Financing programs can make cosmetic surgery more affordable when health insurance does not cover the process – which is often the case for procedures performed to improve appearance (see below).

When paying 100% out-of-pocket, you have two critical choices to make.

  1. Should I line up financing before choosing a surgeon?
  2. Should I protect my borrowing credentials from complications?

Loans

Personal loans are the preferred option to finance many cosmetic surgeries because the lender deposits funds into your checking account. Having a stash of money in your bank allows you the freedom to choose the physician with the right training, education, experience, and demonstrated practice history.
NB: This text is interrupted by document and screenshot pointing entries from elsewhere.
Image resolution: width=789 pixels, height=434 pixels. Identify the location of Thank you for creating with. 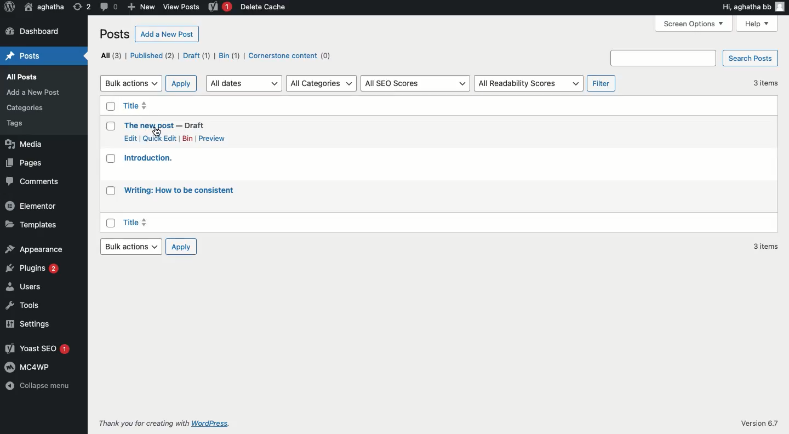
(142, 421).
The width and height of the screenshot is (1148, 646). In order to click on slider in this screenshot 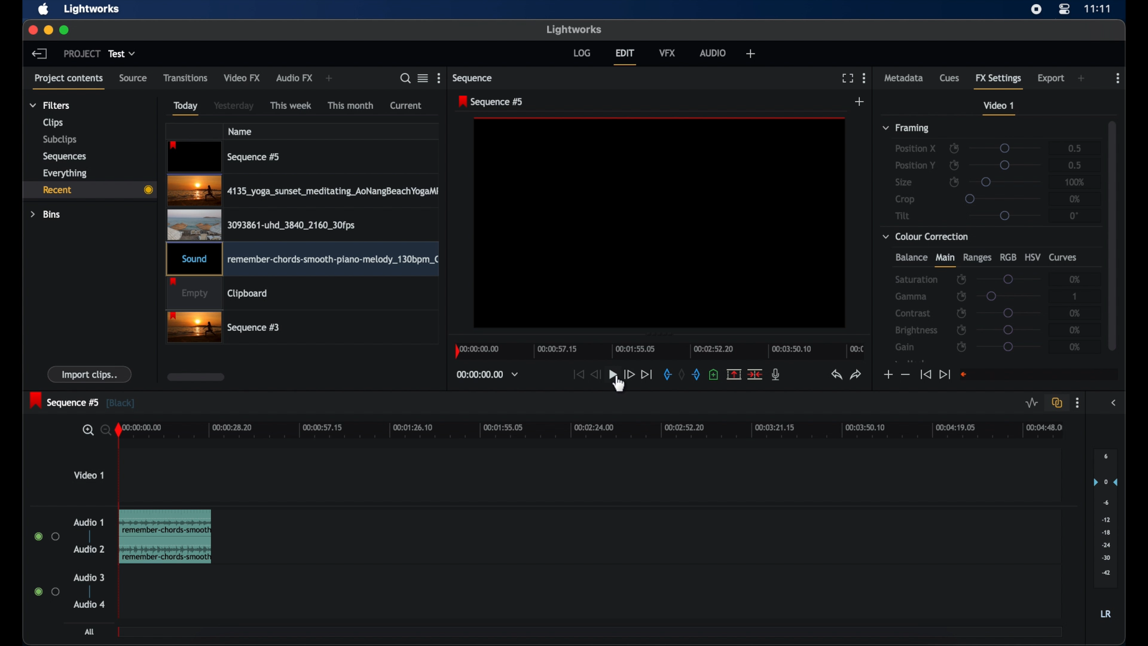, I will do `click(1009, 296)`.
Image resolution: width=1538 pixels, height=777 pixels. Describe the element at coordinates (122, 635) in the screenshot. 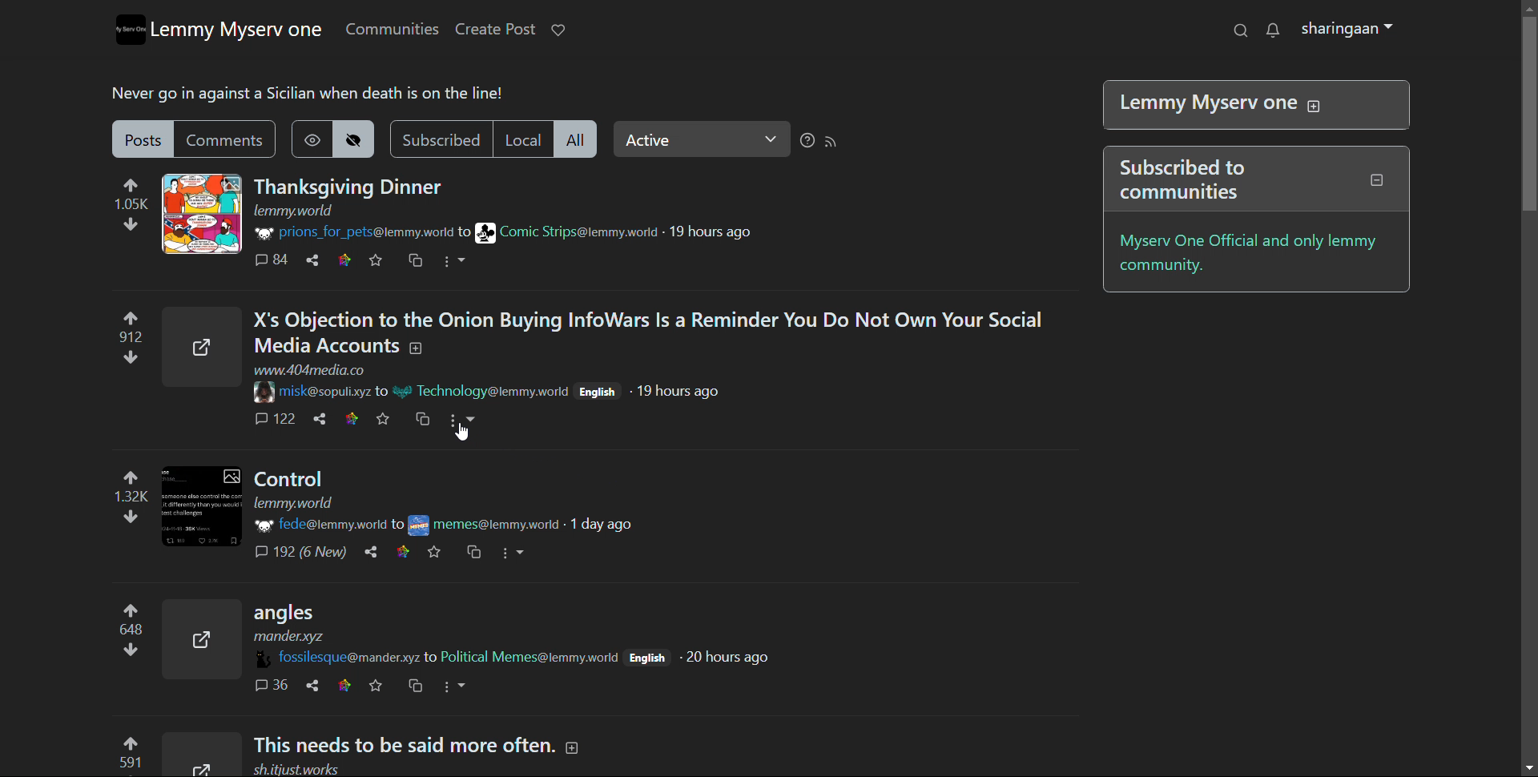

I see `upvote and downvote` at that location.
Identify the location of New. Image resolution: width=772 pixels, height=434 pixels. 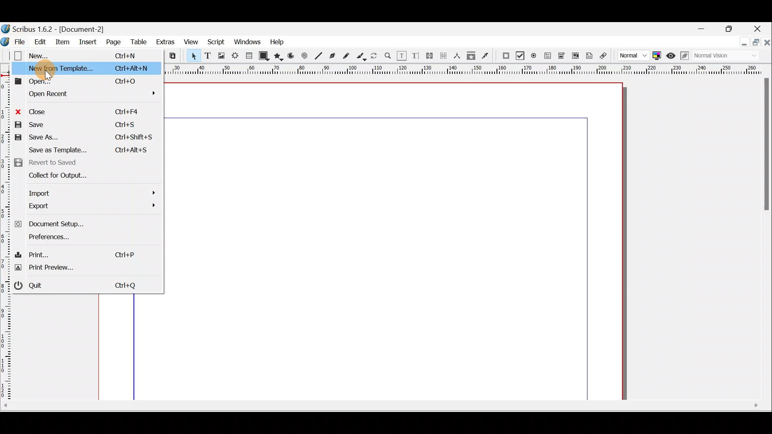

It’s easy to get a personal loan. (Affiliate Link) If approved, you can fund up to $10,000 towards the cost of many of these standard procedures that enhance size, shape, and contour.

Fat Reduction

Liposuction

Cool Sculpting

Sono Bello

Kybella

Lipoma Removal

Fat Transfer

Brazilian Butt Lift (BBL)

Air Sculpt

Facial Fat Grafting

Breast Augmentation

Hand Rejuvenation

Face & Neck

Chin Implants

Lip Enhancement

·        Juvederm

·        Botox

Rhinoplasty

Body Lifts

Mommy Makeover

Tummy Tuck

Brachioplasty

Panniculectomy

Diastasis Recti

Dermatology

Dermabrasion

Dermal Fillers

Tattoo Removal

Hair Loss

Hair Transplant

Hair Implants

Platelet-rich plasma (PRP)

Payment Plans

Restricting your choice of cosmetic surgeons to those that offer in-house payment plans emphasizes the wrong criteria. Would you limit your selection of banks to those that perform liposuction, tummy tucks, and Brazilian butt lifts?

Of course, that would be silly.

Nevertheless, many providers partner with outside companies to offer what appear to be in-house payment plans. In reality, the center is outsourcing the function to a third party that provides them with cash upfront.

  • Medical credit cards are revolving contracts with flexible monthly payments
  • Patient financing offers installment contracts with fixed monthly payments

Consider applying for these programs BEFORE selecting your surgery center so as not to limit your choice of provider. Look up Care Credit, United Medical Credit, Prosper Healthcare, Capital One, and others.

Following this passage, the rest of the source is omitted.